Shortly after the terrorist attacks of 2001, an Islamic terrorist cell in the U.S. sprang into a different kind of terrorist activity. The mastermind of the group sat down in front of a computer and sent out emails. 

A lot of emails, actually, laden with malicious trojan programs embedded in innocuous emails, that can take control of unwitting users' computers resulting to identity theft. Other emails spoofed emails from reputable on-line stores like eBay, complete with links to imitation login pages, asking users to “verify” their credit card accounts.
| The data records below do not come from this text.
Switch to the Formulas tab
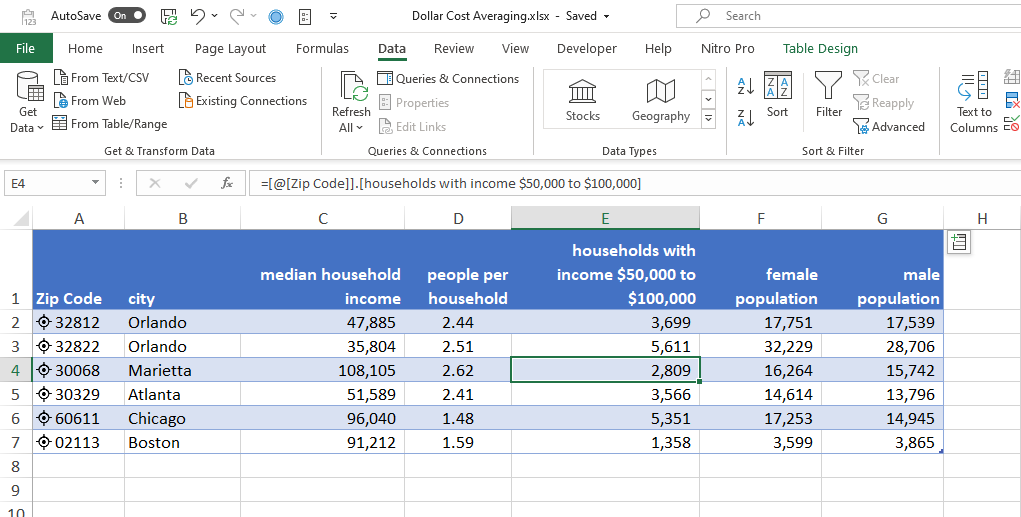The height and width of the screenshot is (517, 1021). coord(322,48)
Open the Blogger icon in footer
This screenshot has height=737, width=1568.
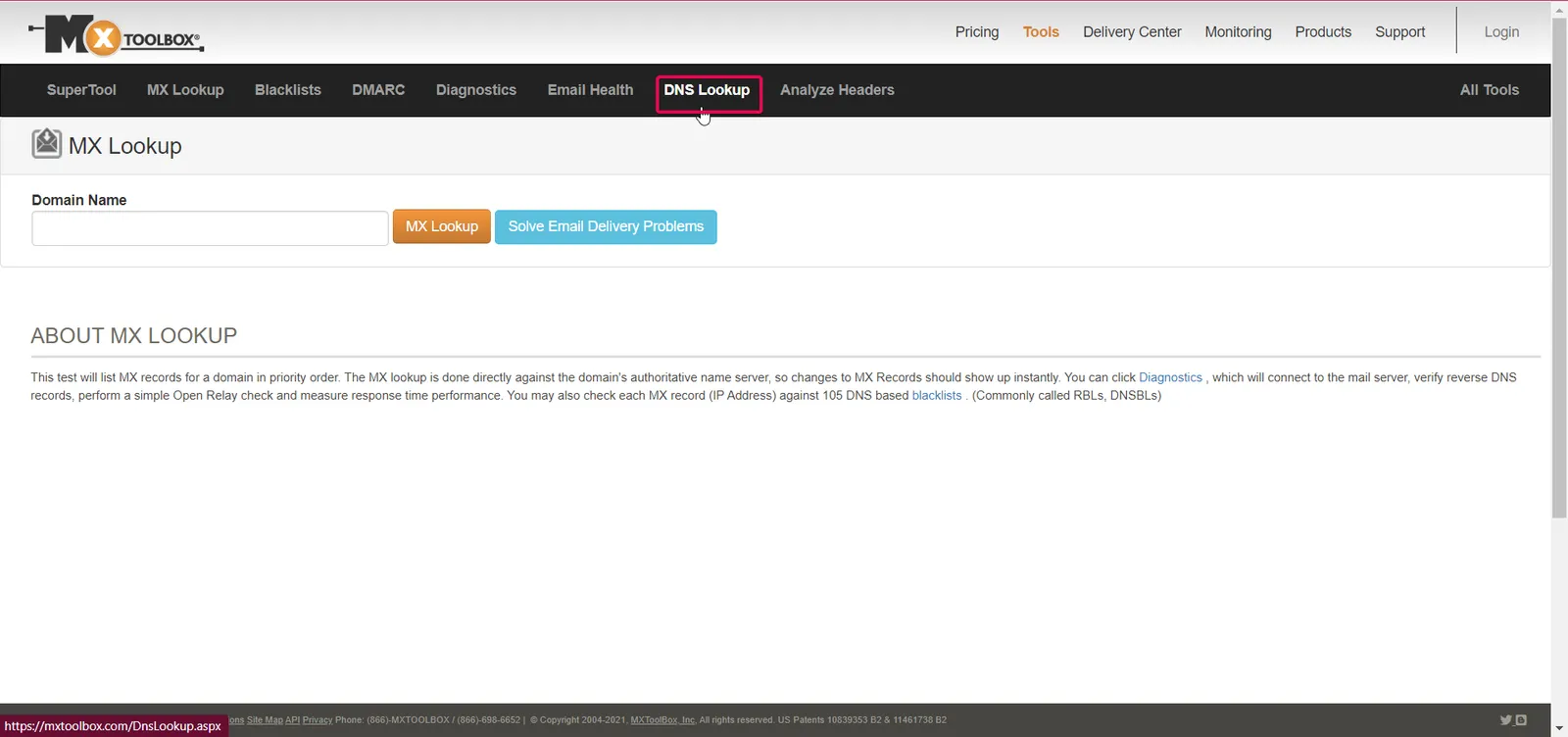point(1521,720)

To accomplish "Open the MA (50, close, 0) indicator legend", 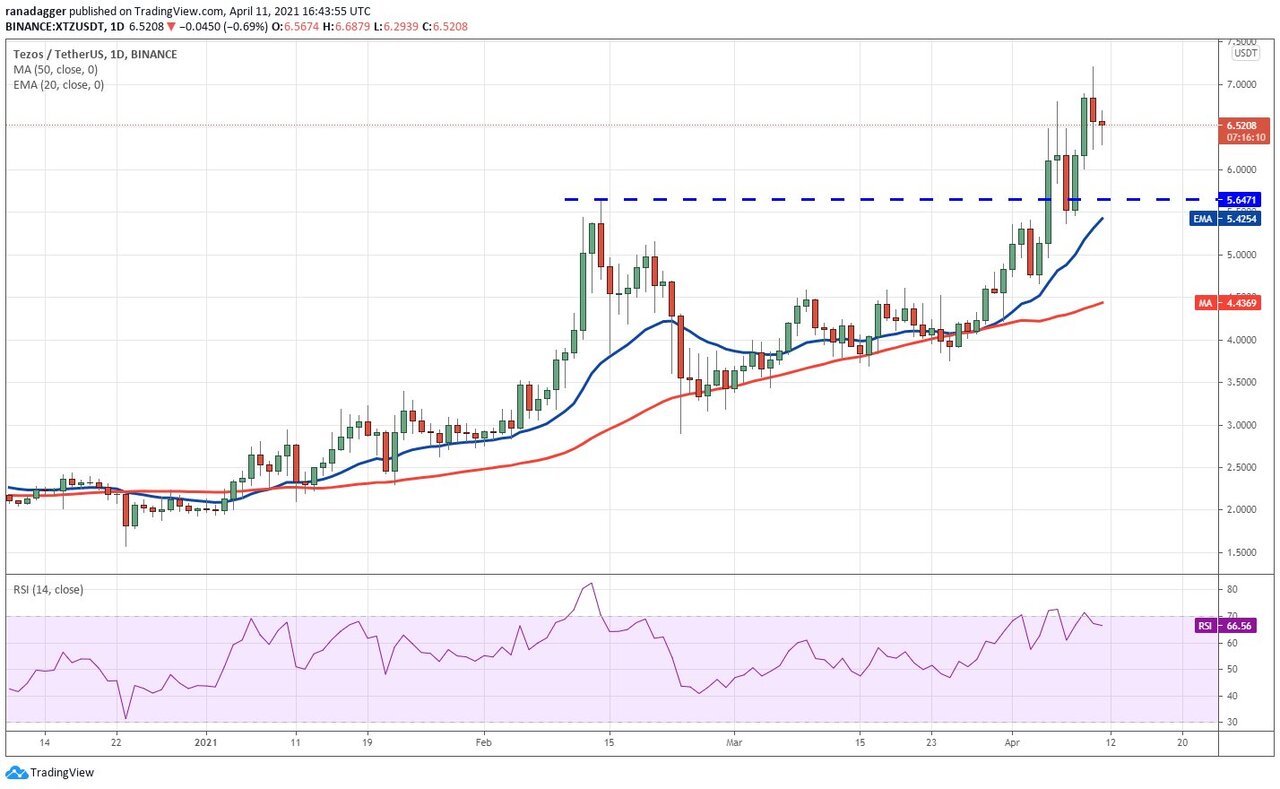I will (x=54, y=69).
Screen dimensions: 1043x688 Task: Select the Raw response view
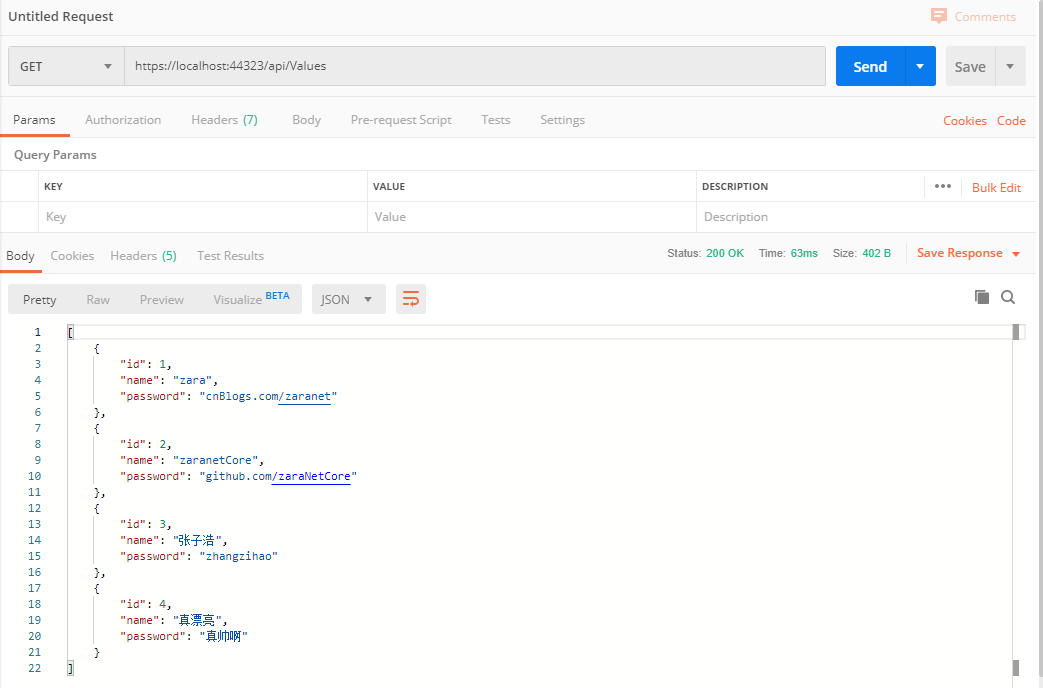click(98, 299)
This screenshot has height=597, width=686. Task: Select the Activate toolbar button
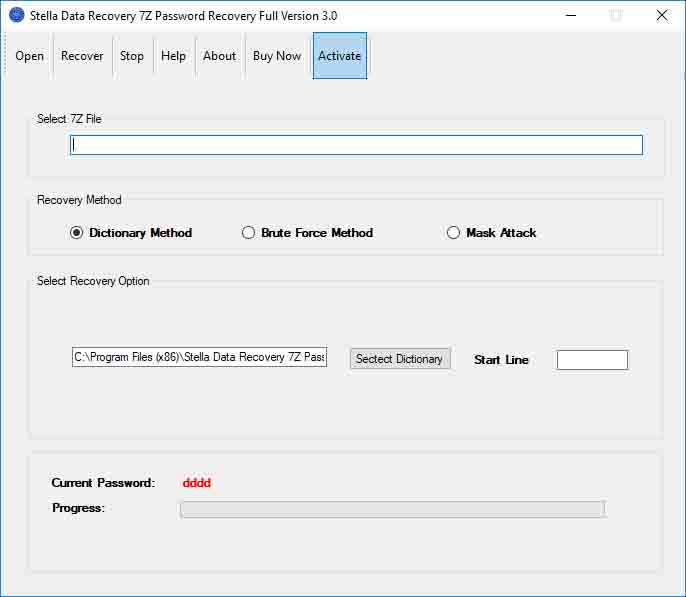340,56
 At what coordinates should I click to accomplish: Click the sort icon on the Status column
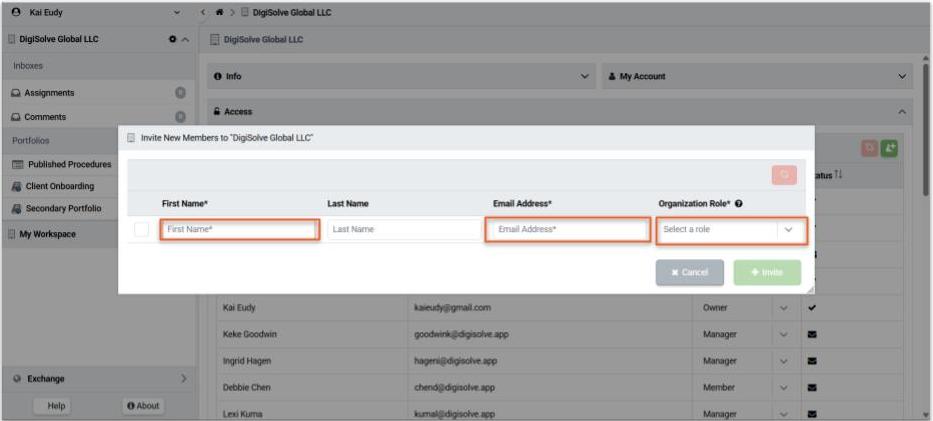click(839, 175)
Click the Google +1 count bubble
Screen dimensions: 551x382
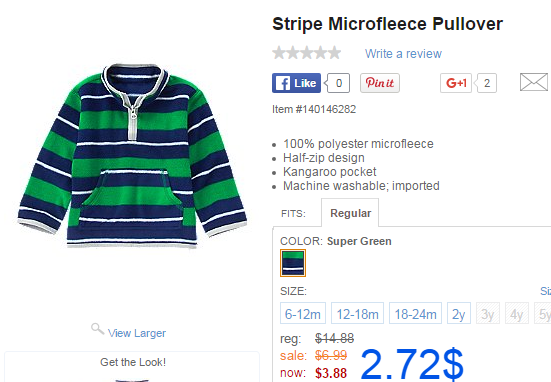coord(486,83)
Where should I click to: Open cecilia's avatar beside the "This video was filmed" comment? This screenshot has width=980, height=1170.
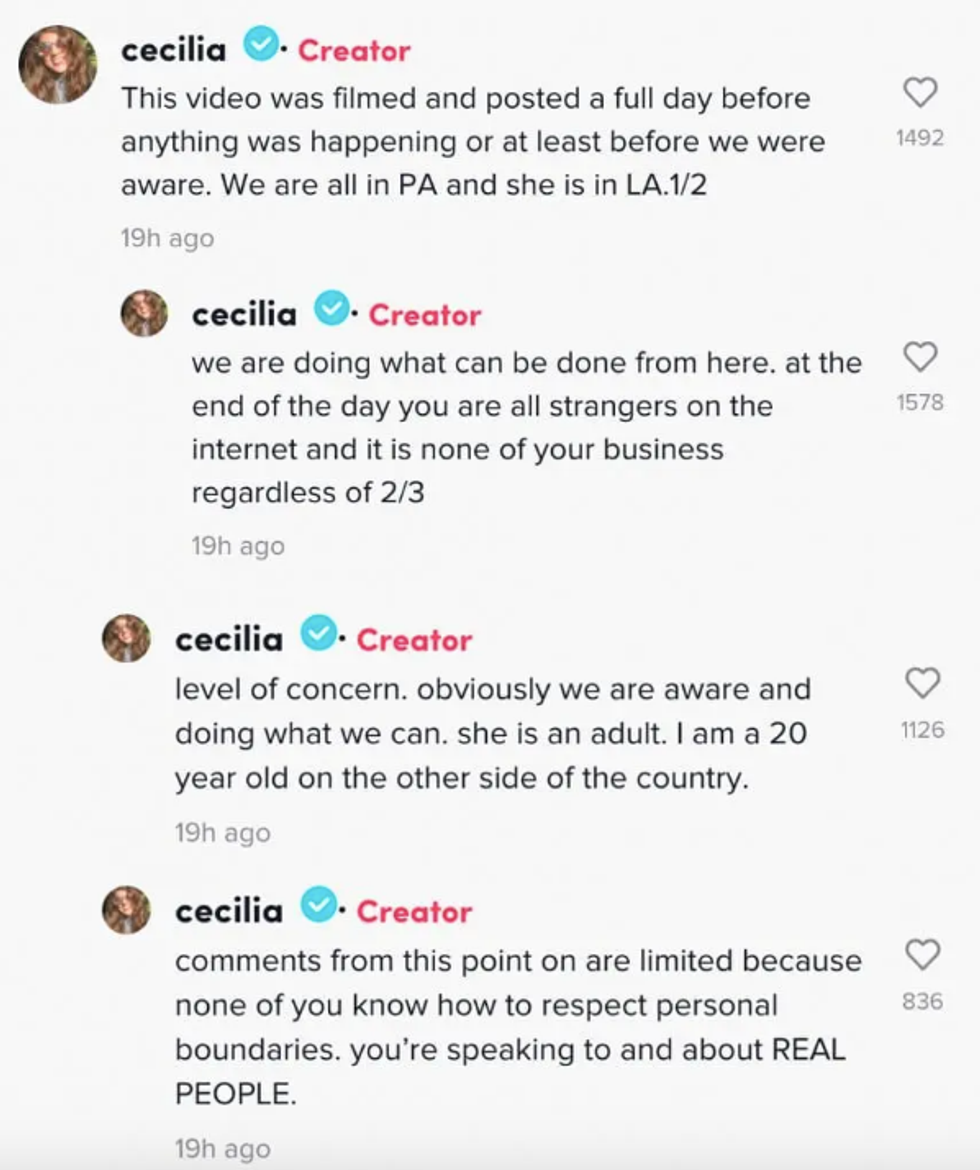pyautogui.click(x=58, y=63)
Much of the money stolen from these accounts, about $3.5 million in total, made its way back to Waseem Mughal, Younis Tsouli and Tariq al-Daour, the trio of terrorists who used them to purchase provisions for their jihadi brethren in the Middle East. Their shopping lists included night vision goggles, cellphones, GPS equipment and various other items to ship overseas. They also bought airline tickets – more than “250 … using 110 different credit cards at 46 airlines and travel agencies” according to a Washington Post investigation.

The group did not stop there – leftover cash was laundered through gambling websites. A few of the big ones mentioned in WaPo article include Betfair.com and AbsolutePoker.com. Al-Daour, possibly the most technically-savvy of the group, placed bets with the websites using the stolen accounts from their identity fraud, and collected whatever winnings they got into their own bank accounts.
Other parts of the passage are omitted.